When speaking of Olive, Jordan states: “My ‘rights’ and my ‘freedom’ and my ‘desire’ and a slew of other New World values… ‘Olive’ is older than I am and I may smoke a cigarette while she changes the sheets on my bed” (Jordan 41). Isn’t this it then? This is the reality. This is our reality. This is my reality as a light-skinned black woman. I shall smoke my cigarette whilst the many Olive’s inhale my leftovers. I live in excess, and academia, and “New World” ideas-- these are the bitter truths of African diasporic disconnect, and I am a beneficiary of the wicked system.

I am often asked to view myself in a fractional way, compartmentalizing what cannot be in the name of convenience. Confining myself to a one-dimensional lens through which others might palatably dissect that which will benefit their own understandings.

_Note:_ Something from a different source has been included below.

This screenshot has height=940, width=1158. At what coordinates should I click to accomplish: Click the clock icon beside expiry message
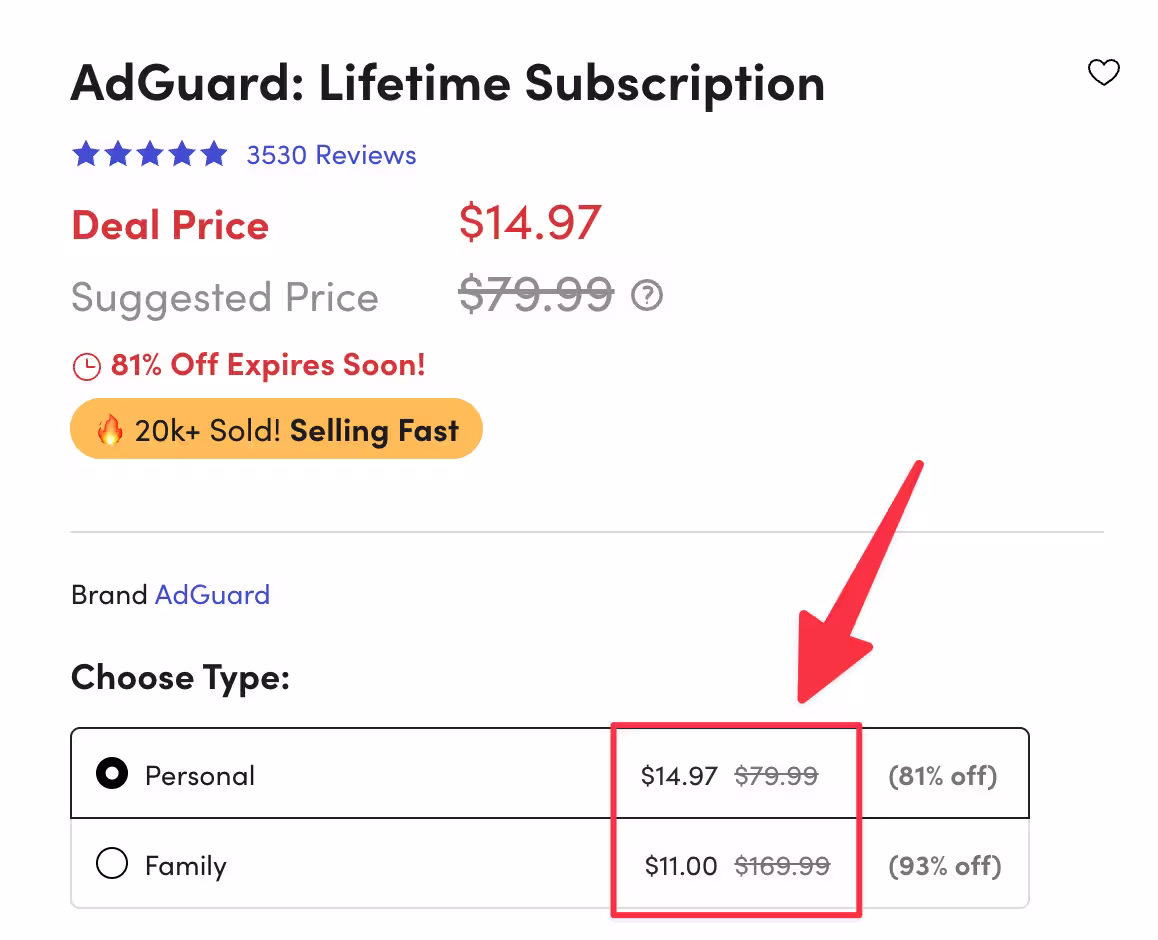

It is not that I refuse to accept the individuality of my various identities, but rather that I am doomed to exist between them, damned and coerced by models and figures overhead, writhing at the crux of what it means to be and what others mean me to be.

In her essay, Jordan touches on the breadth of black womanhood, and within such vastness, there is much room for disconnect. There are layers of complexity, and history, and struggle that transcend these ascribed identities. The complications of blackness and woman-ness when coupled are reason enough to be pessimistic; however, acknowledging these internal rifts does not dismantle the foundational layers of structural togetherness. We are, together, shot into a universe of obscurity, but the collisions are our own, and we must find some way to become within the rubble.

 

 

Comments

calamityschild's picture

Amaka, I could tell from the first day of class that you are have a talent for expression! I enjoyed reading your post very much. You must keep writing.